▸ **ABOUT THIS TASK**: Please output the line containing "How do I perform: Toggle" and all lines that follow it in the data below, exactly, with no pictures.

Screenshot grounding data
=== Section Start ===
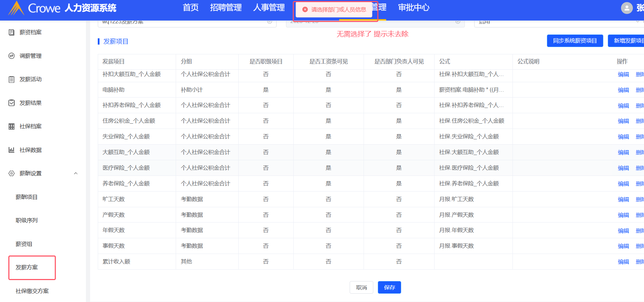Click the user avatar icon
The height and width of the screenshot is (302, 644).
pyautogui.click(x=627, y=8)
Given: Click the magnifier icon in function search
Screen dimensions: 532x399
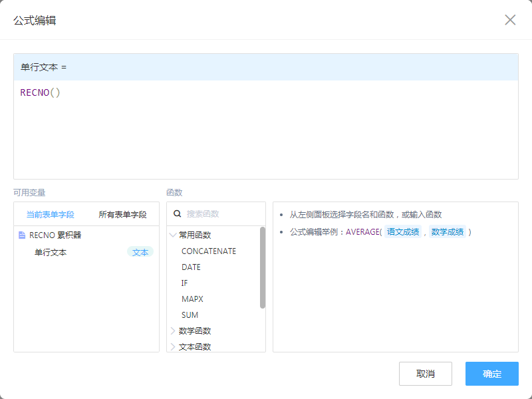Looking at the screenshot, I should pyautogui.click(x=178, y=214).
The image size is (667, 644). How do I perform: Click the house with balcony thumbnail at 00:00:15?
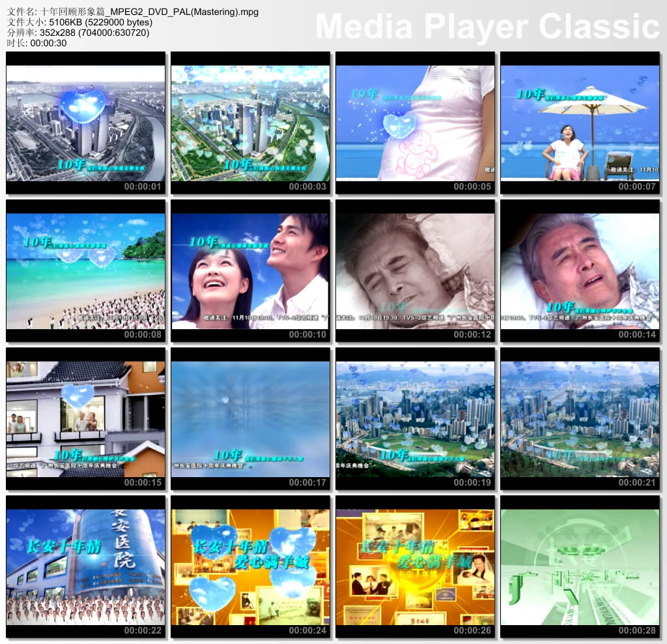85,419
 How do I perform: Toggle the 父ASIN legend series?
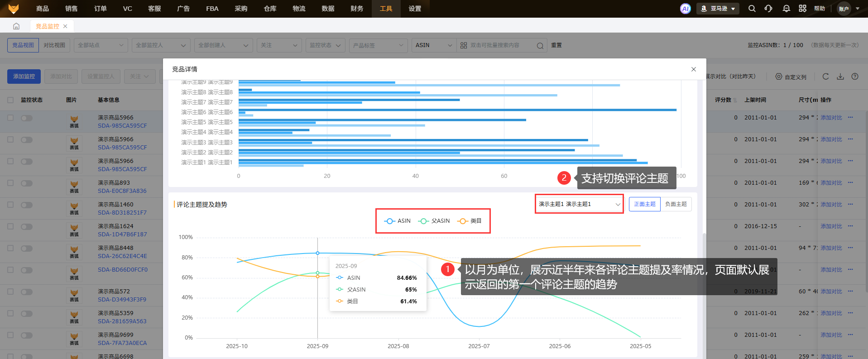pos(434,221)
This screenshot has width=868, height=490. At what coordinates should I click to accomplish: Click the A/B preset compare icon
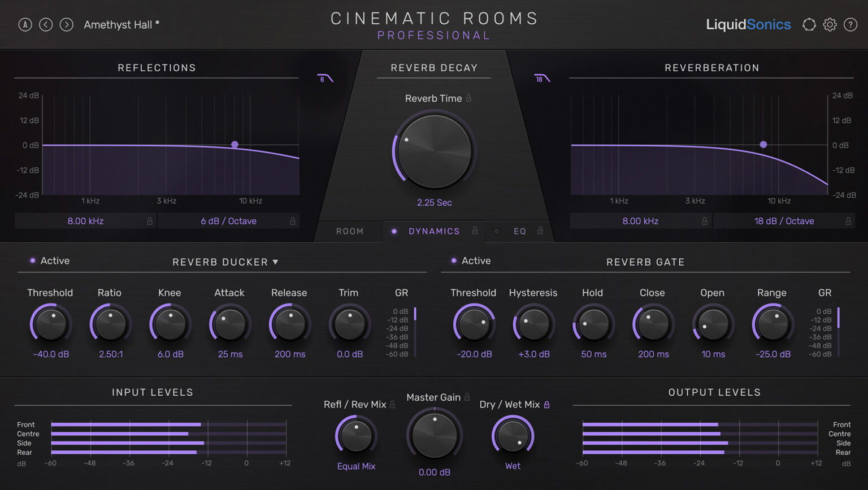click(x=25, y=24)
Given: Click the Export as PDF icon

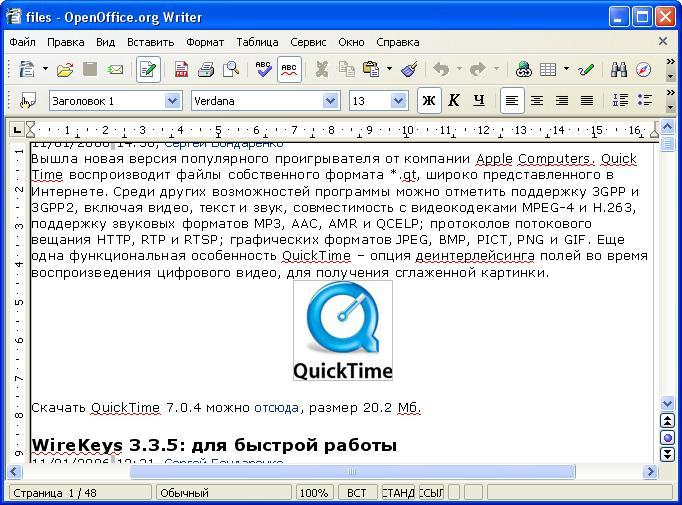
=== Section End ===
▸ **ANSWER BOX**:
 How do I perform: Toggle the 父ASIN legend series?
pos(434,221)
This screenshot has width=868, height=490. At what coordinates should I click to accomplish: Click the A/B preset compare icon
click(x=25, y=24)
Given: Click the Export as PDF icon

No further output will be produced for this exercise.